This project explores the application of computational intelligence techniques in computer vision through three distinct phases. Each phase introduces new challenges and tasks related to image classification, medical image analysis, and image captioning.
In this phase, a deep neural network (DNN) is implemented to classify images from the CIFAR-10 dataset. The dataset consists of 60,000 32x32 color images across 10 categories, which presents challenges due to low resolution and visual complexity.
- Architecture: Custom implementation of ResNet from scratch in a modular manner.
- Optimization: Adjusted the number of blocks in each stage and the number of stages to improve accuracy.
- Results: Achieved 94.29% accuracy on the test set.
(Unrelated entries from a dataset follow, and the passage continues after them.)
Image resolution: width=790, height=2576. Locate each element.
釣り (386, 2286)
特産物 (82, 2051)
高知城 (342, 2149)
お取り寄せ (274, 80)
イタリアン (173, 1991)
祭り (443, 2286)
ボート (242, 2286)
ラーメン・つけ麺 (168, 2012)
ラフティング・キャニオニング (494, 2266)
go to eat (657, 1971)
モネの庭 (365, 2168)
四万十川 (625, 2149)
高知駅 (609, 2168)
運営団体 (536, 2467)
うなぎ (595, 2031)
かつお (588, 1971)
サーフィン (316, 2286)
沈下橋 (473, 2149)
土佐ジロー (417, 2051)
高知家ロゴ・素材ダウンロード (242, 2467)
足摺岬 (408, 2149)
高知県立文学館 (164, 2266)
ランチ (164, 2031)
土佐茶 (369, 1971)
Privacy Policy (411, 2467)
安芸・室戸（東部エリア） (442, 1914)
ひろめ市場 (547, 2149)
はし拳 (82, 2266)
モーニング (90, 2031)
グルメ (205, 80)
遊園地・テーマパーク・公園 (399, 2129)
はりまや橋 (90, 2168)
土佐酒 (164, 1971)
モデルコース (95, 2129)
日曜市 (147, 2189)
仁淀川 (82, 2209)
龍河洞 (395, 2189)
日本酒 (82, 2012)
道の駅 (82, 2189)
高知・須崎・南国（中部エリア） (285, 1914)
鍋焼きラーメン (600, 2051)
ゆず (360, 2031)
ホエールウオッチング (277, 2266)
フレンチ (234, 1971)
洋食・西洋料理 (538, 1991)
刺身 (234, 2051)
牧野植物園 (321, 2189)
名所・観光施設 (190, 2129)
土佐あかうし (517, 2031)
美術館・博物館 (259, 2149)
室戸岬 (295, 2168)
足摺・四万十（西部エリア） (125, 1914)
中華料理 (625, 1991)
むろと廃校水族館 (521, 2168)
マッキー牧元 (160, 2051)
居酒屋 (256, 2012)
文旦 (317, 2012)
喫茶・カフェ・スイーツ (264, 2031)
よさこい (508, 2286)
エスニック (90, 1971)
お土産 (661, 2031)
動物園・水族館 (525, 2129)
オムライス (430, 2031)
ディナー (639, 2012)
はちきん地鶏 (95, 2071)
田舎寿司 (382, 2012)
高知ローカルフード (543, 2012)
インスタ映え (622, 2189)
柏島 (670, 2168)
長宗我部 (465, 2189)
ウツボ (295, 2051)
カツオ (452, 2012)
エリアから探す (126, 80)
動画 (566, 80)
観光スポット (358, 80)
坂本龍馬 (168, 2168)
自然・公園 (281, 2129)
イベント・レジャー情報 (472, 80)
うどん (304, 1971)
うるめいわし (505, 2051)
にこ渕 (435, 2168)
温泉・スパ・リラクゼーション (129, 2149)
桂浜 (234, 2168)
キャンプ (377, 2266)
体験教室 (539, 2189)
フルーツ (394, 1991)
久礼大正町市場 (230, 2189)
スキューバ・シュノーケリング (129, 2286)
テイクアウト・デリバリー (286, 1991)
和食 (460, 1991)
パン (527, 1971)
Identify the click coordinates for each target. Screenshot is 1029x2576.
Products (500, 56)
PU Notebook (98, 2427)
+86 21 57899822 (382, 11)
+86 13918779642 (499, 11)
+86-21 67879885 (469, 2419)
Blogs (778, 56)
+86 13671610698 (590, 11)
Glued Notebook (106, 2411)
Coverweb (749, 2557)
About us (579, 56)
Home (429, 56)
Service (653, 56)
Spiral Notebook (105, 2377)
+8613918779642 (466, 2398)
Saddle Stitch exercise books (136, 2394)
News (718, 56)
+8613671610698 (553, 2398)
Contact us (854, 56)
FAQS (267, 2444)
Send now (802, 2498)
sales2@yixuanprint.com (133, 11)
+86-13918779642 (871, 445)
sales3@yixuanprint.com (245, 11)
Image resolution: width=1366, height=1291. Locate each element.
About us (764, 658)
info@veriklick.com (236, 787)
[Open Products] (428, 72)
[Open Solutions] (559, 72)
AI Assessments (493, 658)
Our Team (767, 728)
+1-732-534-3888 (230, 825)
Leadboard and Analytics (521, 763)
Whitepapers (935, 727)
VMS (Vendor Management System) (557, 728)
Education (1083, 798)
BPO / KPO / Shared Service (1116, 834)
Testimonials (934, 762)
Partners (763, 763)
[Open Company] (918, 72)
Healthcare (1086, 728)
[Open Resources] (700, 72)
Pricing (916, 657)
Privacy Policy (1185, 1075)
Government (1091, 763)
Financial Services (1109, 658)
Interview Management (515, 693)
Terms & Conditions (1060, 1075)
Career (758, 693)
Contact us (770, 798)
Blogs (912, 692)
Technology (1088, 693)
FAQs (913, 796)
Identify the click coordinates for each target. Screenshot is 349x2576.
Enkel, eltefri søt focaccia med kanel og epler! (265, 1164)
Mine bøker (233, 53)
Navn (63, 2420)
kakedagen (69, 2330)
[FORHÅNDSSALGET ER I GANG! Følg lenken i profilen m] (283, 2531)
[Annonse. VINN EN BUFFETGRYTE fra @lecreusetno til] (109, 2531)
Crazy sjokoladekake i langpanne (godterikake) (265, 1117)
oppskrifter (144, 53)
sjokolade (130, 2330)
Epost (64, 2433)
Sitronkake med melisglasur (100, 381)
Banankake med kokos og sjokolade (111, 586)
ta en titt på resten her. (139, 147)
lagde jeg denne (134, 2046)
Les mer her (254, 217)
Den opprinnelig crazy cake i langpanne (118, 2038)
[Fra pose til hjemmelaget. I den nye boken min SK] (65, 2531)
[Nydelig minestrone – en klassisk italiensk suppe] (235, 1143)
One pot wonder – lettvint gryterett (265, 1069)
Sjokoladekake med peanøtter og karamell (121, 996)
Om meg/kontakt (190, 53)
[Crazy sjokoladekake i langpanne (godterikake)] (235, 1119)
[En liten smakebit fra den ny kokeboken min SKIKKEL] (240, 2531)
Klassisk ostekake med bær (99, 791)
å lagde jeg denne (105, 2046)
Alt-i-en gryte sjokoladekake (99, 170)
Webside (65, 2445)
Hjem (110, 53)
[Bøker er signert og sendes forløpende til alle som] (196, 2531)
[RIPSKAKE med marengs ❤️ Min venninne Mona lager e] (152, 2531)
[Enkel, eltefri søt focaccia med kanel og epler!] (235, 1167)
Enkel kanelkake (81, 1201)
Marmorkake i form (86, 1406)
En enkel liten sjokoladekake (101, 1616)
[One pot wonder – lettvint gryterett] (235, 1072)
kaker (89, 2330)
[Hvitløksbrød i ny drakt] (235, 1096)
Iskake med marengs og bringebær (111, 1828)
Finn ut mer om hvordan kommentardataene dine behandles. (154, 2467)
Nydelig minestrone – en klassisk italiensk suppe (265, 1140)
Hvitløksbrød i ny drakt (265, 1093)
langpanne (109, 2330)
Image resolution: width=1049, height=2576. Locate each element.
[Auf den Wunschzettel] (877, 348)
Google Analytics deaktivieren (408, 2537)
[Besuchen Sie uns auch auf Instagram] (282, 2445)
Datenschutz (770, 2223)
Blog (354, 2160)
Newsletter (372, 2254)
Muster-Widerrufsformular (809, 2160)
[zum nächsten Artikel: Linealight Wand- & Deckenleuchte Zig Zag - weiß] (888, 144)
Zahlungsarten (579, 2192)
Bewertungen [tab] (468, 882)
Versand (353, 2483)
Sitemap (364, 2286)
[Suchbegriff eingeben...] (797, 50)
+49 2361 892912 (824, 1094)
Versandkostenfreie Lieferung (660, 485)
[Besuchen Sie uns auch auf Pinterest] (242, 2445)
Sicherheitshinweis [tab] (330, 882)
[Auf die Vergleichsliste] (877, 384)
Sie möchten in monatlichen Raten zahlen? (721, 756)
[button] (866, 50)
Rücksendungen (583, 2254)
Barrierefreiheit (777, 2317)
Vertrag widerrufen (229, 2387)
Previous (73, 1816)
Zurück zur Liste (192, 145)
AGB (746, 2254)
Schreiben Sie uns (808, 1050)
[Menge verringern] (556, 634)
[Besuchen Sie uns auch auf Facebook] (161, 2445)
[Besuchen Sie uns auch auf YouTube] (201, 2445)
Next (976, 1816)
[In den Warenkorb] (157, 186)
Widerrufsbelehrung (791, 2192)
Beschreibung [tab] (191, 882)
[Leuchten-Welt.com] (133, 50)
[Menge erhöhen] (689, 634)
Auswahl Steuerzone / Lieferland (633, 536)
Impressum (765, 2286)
This phase involves using convolutional neural networks (CNNs) to analyze breast histopathology images for cancer detection. The goal is to explore classification effectiveness and address data challenges.
- Data Analysis: Comprehensive Exploratory Data Analysis (EDA) to understand data distribution and identify challenges.
- Architectures: Experimented with various ResNet architectures and implemented strong data augmentation to combat overfitting and address class imbalance.
- Results: Achieved an F1 score of 90.02% on the test set.
In the final phase, the task is to generate descriptive captions for images using a combination of CNNs for feature extraction and RNNs for text generation.
- Architectures Explored: RNN, LSTM, Attention LSTM, self-attention mechanisms, and multi-head self-attention.
- Feature Extraction: Utilized CNN models such as MobileNet, ResNet50, and EfficientNetB0.
- Embeddings: Implemented BERT and GloVe embeddings.
- Reward Strategies: Used BLEU scores for reward-based training.
- Datasets: Trained models on Flickr8k, Flickr30k, and 40k images from the MSCOCO dataset.
- Implementation: All modules, including attention mechanisms and LSTM models, were implemented from scratch.
- Results Tracking: Comprehensive trial and error process documented in commit history.